A rigid, uniform, horizontal bar of mass m1 and length L is supported by two identical massless strings. (Figure 1) Both strings are vertical. String A is attached at a distance d < L/2 from the left end of the bar and is connected to the ceiling; string B is attached to the left end of the bar and is connected to the floor. A small block of mass m2 is supported against gravity by the bar at a distance x from the left end of the bar, as shown in the figure.

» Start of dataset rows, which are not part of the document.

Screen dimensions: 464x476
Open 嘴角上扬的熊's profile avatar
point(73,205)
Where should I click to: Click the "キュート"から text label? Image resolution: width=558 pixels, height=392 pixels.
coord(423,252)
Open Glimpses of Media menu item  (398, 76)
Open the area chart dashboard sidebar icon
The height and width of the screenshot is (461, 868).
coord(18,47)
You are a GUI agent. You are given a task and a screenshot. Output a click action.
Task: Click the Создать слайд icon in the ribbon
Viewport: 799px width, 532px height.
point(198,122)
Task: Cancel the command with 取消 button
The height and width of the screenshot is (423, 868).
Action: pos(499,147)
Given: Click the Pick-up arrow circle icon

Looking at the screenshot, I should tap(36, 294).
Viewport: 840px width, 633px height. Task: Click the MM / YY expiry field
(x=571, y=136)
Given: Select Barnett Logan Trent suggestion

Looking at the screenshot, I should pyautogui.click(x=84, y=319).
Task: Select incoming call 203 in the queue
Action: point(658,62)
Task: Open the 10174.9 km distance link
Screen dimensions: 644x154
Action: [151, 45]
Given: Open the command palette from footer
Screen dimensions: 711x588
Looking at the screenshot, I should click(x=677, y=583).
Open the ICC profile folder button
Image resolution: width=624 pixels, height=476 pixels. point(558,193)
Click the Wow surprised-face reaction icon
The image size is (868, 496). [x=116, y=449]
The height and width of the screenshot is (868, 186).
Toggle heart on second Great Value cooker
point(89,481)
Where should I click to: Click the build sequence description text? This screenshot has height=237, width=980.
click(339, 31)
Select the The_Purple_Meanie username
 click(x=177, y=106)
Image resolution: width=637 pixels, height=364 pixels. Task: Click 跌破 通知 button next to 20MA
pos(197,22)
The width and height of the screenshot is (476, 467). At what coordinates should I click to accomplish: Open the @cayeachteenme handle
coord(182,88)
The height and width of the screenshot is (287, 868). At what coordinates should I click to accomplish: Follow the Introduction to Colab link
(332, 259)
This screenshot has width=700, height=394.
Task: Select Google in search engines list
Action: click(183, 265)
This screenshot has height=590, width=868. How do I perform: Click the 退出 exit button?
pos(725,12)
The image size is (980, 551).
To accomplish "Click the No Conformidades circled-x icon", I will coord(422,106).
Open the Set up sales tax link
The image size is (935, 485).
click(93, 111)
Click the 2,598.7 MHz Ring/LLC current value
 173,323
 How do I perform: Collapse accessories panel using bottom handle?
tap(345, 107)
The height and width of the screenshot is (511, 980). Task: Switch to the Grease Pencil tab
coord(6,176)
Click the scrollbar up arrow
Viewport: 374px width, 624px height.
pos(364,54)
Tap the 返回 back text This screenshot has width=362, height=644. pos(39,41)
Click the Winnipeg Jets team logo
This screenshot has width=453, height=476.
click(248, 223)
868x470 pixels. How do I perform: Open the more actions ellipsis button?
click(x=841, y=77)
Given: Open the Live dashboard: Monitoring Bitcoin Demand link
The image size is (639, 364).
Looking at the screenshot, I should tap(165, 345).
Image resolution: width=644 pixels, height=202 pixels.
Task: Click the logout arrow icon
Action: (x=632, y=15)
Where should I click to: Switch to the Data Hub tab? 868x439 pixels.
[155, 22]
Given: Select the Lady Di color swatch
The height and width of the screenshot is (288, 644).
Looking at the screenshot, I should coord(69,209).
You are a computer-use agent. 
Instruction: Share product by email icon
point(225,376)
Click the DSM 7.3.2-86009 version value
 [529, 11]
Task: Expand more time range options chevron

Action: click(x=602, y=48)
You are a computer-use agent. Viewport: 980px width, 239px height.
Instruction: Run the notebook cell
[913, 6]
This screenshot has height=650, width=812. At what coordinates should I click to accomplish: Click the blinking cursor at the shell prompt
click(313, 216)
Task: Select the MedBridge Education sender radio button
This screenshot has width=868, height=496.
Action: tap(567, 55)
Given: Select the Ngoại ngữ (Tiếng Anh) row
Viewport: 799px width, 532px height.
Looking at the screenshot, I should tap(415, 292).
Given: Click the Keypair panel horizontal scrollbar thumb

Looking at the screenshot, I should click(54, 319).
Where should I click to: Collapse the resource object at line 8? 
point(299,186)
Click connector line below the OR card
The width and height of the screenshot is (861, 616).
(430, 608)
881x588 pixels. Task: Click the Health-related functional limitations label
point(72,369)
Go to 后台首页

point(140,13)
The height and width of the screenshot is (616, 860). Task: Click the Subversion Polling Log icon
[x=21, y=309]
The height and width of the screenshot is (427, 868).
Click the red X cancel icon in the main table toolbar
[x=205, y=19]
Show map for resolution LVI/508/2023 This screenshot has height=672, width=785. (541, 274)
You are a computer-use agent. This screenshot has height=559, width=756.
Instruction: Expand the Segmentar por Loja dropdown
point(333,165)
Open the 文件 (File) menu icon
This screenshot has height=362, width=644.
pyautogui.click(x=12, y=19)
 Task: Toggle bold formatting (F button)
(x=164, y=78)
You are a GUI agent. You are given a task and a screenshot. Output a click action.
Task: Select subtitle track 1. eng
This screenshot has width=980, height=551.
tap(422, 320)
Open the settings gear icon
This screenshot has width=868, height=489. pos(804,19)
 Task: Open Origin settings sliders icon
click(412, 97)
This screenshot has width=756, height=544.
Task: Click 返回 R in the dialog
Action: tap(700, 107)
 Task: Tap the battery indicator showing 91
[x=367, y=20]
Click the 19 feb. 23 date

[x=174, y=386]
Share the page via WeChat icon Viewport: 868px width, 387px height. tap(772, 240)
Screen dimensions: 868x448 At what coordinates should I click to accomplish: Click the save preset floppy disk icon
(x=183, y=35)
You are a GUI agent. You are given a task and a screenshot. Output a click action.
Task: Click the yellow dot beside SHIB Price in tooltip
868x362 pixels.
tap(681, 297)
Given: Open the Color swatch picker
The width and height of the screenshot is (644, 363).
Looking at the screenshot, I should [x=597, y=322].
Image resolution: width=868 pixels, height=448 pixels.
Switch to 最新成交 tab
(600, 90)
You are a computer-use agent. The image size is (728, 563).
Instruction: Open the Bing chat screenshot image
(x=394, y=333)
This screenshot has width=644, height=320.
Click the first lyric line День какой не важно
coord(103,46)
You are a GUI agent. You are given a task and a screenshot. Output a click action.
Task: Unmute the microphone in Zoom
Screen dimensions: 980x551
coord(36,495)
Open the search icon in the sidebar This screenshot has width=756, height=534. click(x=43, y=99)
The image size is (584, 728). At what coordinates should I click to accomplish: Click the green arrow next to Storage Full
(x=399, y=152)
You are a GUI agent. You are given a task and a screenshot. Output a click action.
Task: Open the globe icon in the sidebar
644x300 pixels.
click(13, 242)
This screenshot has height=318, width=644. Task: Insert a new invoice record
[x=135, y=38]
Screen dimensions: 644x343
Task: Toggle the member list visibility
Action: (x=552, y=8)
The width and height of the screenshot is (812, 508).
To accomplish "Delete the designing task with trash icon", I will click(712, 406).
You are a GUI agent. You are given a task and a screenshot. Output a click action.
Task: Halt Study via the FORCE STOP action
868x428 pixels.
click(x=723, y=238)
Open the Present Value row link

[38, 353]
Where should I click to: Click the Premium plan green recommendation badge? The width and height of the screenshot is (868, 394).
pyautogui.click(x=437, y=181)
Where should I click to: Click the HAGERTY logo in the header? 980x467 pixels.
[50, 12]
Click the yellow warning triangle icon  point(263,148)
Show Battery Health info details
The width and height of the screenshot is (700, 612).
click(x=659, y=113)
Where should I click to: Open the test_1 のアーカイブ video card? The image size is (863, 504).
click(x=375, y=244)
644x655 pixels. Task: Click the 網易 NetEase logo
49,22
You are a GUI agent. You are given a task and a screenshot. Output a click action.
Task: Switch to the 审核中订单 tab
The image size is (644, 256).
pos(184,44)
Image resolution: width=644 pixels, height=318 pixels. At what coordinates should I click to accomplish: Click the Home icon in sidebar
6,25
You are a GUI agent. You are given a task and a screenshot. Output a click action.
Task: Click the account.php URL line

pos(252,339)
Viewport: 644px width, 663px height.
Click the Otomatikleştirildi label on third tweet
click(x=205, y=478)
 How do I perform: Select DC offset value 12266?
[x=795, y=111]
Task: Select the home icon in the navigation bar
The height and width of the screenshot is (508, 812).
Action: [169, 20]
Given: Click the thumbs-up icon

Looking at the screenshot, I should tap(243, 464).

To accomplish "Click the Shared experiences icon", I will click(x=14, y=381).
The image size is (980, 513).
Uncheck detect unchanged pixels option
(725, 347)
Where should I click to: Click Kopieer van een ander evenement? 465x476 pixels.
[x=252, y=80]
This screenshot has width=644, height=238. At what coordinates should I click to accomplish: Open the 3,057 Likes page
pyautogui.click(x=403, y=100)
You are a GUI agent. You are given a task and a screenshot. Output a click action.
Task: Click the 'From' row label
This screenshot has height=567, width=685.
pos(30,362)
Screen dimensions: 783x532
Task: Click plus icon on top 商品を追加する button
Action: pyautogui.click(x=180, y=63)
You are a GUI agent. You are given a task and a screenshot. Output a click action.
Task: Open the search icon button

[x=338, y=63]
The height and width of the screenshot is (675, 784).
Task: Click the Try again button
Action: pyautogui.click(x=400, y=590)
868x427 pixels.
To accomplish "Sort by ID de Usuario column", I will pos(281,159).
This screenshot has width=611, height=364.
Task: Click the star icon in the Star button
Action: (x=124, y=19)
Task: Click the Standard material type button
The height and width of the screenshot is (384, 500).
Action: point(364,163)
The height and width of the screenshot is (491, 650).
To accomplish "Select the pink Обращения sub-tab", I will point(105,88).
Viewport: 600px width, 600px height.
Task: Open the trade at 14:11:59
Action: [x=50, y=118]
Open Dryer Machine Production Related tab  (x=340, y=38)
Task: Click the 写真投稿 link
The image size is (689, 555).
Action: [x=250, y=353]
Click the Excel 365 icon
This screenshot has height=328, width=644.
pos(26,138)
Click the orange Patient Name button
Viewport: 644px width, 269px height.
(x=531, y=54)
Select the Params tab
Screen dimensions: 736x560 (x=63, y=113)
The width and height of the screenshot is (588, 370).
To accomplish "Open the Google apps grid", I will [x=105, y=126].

Throughout this problem positive torque is that which spins an object counterclockwise. Use g for the magnitude of the acceleration due to gravity.

m1
L
dA < L/2
m2
dm2 = x
g

Find TA, the tension in string A.

2. Relevant equations
Στ = Iα = F × r
Ibar = 1/12 m1L2

3. The attempt at a solution
the rod isn't moving so
Στ = 0

If I make the point of rotation the location of string B
Στ = 0 = - τbar - τm2 + τA

τbar = Fg × L/2 = m1g(L/2)
τm2 = Fg × x = m2gx

τA = T × dA = TdA(sin90)
= τbar + τm2
= m1g(L/2) + m2gx

dA = this is a known variable so
TA = [m1g(L/2) + m2gx]/d

Conclusion:
Reason for error- the answer did not require the cross product to have sinθ

Last edited: Jun 25, 2015
2. Jun 26, 2015

### theodoros.mihos

All forces are 90 degrees cross to lengths. $\sin(90)=1$ for all. Your calculation is correct. The rope of T according to B point must be opposite to total masses rope $\tau_{m_2}+\tau_{bar}$.